The return of an FA Cup-style knockout competition and the restructuring of the County Championship into a conference system will be on the agenda when an ECB working party meets in the coming days.
ESPNcricinfo understands the working party, to be chaired by Leicestershire chief executive Wasim Khan, will discuss options for the domestic season once the new-team T20 competition starts in 2020.
Among the issues it will consider is the possibility of playing the 50-over competition as a knockout tournament involving the Minor Counties.

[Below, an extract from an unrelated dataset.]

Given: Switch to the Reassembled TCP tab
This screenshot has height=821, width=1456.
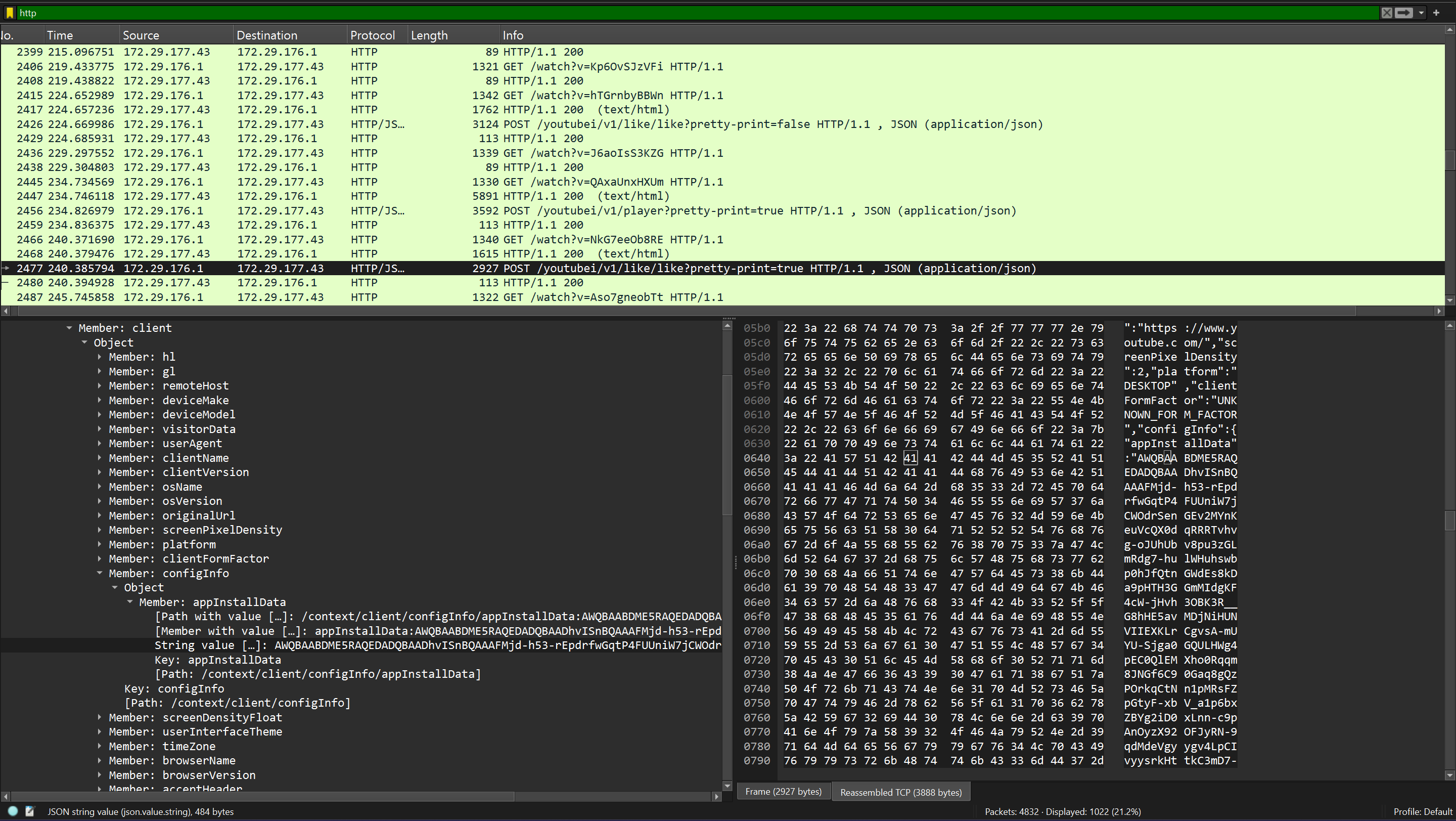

Such a competition was a feature of English cricket for more than 40 years – at various times known as the Gillette Cup, the NatWest Trophy and the C&G Trophy – but in 2006 the tournament was altered to be played as a league without the involvement of the Minor Counties.
A return, it is argued, would ensure a good level of cricket is played across the country – rather than just at the 18 first-class county venues – providing opportunities to capitalise on the projected popularity of the new-team T20 competition.
It currently looks all but certain that the system of promotion and relegation in Championship cricket will be replaced a conference system from 2020 – ending the two-division structure that has been in place for two decades.
The benefits, in the view of the counties, is that all 18 will start the season with a chance of winning the competition and there will be less pressure to make short-term decisions about playing opportunities in a bid to achieve promotion or avoid relegation. This, they argue, will create greater opportunities for young players and reduce the temptation to sign Kolpak registrations and the like. It is also likely that most teams will play fewer Championship games – probably 12 – per season.
Andrew Strauss, the director of England cricket, is understood to be warming to the idea of conferences having initially been unenthusiastic. There is also a sense around the counties that those teams who find themselves towards the bottom of Division Two on a regular basis might, without intervention, start to prioritise their white-ball aspirations.
The counties will also discuss whether they should play Championship, 50-over cricket or a mix during the window allocated to the new-team T20 competition. The original plan was to play 50-over cricket during the six-week window, but some counties have suggested they would prefer to play first-class cricket in order to minimise the loss of commercial opportunities from 50-over games that could be overshadowed by the new competition. Some also argue that spinners might benefit from the opportunity to play on dry pitches in August.
With the new-team competition likely to take the best 100 or so players out of the county game, however, there is a fear that playing Championship cricket in that window will dilute the quality of competition. Test cricket is also scheduled to continue during the window.
There has also been a suggestion that a squad of recently released professionals – something like the Unicorns squad of recent years – might be assembled to either play in the 50-over competition or provide substitutes to those teams who have lost players to the new-team T20 tournament. This, it is argued, would provide a second chance for players who would otherwise struggle for opportunities in the professional game.